=== Selected passage ===
####

Scenario 2. Earnings this year are low, but those in future years are expected to be strong. If Lily Company’s board wants to show consistent, steady income growth, a 1% bad debt expense should be used this year. This low expense will increase reported income this year. In future years, experience may necessitate a higher bad debt percentage estimate, but that can be balanced against the expected future profit improvements.

By using the bad debt percentage estimate to create a cookie jar reserve to smooth earnings, Lily Company runs the risk of reducing the credibility of its financial reports. Financial statement users will be able to detect the fluctuating bad debt estimates. If changes in business conditions do not justify these changes, Lily will be suspected of being an earnings manager. This will cause financial statement users to be more skeptical of future financial reports and perhaps other claims by Lily’s board or managers.

Discussion Case 6(16

By making his comment, Rex has informed the assistant controller that no questionable items less than $250,000 in amount will be actively investigated. If the accounting staff at Kirtland Company wanted to hide anything from the auditor, they now know that they can hide quite a bit just by making sure that the amounts of the items are less than $250,000. On the other hand, Rex probably hasn’t revealed any crucial state secrets. It is likely that some of the people on Kirtland Company’s accounting team have previously worked for the same audit firm that is now doing the audit. As such, they are familiar with the way the audit firm computes its materiality thresholds and could probably deduce the number if they desired.

Any numerical threshold is dangerous if the auditor focuses only on the dollar amount of the threshold but doesn’t put the audit evidence in a broader context. For example, the nature of an apparent error in the client books might be more important than the dollar amount, such as a $50,000 cash payment to a vendor that is not on the approved list and is identified only by a post office box number. In addition, as mentioned in the text of the chapter, an audit difference that results in a company reporting a profit instead of a loss should be considered to be material no matter what the amount.

####

=== Job A ===
Decide whether each statement agrees with the accounting cases, answering yes or no and quoting the deciding words: (i) A 1% bad debt expense would raise Lily Company's reported income this year. (ii) Rex's comment tells the assistant controller that questionable items under $250,000 will be actively investigated. (iii) An audit difference that makes a company report a profit instead of a loss is material regardless of its amount.
=== Job B ===
Copy the part of the accounting cases that opens with the words containing "Discussion Case 6(16" and closes with "if they desired.".

[Data for locating visible targets]
####

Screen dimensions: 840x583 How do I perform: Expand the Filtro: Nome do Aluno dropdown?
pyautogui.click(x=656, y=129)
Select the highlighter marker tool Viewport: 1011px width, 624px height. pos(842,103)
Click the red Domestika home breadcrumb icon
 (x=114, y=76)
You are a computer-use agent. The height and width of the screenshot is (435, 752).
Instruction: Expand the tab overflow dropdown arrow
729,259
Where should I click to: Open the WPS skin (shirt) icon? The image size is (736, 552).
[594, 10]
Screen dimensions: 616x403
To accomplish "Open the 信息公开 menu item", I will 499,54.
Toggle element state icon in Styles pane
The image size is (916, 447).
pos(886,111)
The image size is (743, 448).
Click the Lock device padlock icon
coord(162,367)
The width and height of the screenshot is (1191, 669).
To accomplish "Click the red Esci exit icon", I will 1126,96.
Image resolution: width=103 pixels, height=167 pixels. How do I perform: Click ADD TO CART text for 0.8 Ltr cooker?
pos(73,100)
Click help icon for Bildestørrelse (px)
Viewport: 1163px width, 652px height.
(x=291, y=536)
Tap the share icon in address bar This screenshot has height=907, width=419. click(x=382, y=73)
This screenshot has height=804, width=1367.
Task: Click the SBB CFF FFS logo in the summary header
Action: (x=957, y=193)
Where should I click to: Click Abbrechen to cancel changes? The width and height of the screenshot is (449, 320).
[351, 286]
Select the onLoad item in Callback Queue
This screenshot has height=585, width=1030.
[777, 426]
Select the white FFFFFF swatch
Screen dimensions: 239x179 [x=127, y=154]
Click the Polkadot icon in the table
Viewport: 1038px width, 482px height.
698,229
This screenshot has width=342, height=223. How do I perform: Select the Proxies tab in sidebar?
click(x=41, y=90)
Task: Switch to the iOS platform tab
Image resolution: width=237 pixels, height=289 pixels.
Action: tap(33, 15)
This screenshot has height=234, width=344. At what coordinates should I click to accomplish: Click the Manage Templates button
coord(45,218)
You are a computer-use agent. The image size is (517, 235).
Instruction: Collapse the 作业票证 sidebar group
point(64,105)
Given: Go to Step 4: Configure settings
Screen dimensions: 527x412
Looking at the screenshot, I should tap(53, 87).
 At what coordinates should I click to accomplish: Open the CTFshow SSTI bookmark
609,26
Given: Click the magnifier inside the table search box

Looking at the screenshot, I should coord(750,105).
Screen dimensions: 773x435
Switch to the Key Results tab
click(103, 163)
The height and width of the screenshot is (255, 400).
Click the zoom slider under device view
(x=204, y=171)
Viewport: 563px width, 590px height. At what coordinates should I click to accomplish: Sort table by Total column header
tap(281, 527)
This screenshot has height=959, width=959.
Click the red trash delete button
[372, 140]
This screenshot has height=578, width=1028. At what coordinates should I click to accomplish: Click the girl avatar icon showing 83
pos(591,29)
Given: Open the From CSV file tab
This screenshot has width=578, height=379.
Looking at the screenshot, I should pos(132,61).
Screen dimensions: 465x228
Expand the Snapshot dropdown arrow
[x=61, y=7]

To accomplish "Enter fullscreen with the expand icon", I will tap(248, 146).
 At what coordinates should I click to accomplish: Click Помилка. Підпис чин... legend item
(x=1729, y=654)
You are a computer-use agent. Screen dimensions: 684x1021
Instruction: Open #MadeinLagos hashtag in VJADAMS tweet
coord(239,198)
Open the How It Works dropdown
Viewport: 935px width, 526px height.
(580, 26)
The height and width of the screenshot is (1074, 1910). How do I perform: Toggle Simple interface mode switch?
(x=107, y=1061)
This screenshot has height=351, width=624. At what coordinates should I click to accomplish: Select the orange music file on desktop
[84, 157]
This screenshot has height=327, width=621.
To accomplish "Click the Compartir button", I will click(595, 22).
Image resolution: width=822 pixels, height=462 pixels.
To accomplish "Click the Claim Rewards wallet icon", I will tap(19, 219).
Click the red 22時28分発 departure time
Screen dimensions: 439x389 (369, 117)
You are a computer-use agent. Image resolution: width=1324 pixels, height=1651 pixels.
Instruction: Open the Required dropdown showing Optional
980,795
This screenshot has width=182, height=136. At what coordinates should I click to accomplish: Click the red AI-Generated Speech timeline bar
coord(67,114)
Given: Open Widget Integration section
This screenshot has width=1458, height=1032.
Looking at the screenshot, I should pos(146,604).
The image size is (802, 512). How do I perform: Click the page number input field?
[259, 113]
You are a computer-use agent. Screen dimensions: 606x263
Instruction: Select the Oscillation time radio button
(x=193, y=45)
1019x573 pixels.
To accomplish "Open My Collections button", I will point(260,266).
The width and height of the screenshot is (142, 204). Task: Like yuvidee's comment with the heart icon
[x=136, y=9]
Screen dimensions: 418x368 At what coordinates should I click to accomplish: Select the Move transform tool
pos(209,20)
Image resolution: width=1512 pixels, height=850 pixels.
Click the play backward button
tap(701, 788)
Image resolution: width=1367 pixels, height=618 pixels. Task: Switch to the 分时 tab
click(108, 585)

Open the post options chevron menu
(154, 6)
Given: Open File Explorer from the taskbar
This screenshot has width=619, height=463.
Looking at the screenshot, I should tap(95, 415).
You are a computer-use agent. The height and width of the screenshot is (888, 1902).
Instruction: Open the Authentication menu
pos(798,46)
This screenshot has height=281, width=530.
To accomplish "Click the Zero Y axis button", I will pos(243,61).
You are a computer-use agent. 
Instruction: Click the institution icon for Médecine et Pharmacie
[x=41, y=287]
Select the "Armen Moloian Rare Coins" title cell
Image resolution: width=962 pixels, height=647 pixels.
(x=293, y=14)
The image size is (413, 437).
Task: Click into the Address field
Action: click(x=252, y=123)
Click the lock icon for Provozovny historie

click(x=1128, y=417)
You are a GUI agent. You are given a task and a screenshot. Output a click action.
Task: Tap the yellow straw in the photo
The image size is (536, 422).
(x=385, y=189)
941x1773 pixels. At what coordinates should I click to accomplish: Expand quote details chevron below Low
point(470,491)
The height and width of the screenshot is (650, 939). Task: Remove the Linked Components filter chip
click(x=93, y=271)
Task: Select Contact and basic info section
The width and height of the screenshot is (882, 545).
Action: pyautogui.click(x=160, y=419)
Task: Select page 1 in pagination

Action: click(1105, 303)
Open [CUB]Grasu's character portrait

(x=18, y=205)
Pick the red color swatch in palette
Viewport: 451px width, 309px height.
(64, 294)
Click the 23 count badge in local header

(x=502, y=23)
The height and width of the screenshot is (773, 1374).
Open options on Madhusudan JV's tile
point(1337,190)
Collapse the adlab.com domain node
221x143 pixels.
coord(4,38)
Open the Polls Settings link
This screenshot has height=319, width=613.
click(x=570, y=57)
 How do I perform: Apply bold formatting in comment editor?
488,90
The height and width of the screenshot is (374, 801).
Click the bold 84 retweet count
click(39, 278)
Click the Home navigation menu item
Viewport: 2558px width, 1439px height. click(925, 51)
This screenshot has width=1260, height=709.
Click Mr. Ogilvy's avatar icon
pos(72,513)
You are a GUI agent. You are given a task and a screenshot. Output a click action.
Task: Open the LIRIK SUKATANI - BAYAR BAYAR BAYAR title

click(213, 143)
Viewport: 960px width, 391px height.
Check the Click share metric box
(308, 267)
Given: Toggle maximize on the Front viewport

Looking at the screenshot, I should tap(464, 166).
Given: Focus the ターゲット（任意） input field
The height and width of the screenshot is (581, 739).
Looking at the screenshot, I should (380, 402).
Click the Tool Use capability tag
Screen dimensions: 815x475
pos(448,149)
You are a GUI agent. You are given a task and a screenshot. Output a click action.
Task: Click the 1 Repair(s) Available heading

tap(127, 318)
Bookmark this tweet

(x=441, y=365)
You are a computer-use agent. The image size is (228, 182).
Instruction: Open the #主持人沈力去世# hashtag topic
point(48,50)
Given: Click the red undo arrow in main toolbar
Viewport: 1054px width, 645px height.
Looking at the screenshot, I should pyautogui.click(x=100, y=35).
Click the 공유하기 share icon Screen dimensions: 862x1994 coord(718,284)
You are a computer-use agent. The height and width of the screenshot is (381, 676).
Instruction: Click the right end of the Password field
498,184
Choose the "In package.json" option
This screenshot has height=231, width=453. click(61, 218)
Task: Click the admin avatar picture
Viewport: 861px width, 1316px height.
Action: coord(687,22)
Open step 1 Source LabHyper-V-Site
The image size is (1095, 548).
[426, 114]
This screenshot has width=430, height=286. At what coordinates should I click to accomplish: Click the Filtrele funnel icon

####

=== Correct response A ===
(i) Yes: "This low expense will increase reported income this year."
(ii) No: "no questionable items less than $250,000 in amount will be actively investigated."
(iii) Yes: "an audit difference that results in a company reporting a profit instead of a loss should be considered to be material no matter what the amount."

=== Correct response B ===
Discussion Case 6(16

By making his comment, Rex has informed the assistant controller that no questionable items less than $250,000 in amount will be actively investigated. If the accounting staff at Kirtland Company wanted to hide anything from the auditor, they now know that they can hide quite a bit just by making sure that the amounts of the items are less than $250,000. On the other hand, Rex probably hasn’t revealed any crucial state secrets. It is likely that some of the people on Kirtland Company’s accounting team have previously worked for the same audit firm that is now doing the audit. As such, they are familiar with the way the audit firm computes its materiality thresholds and could probably deduce the number if they desired.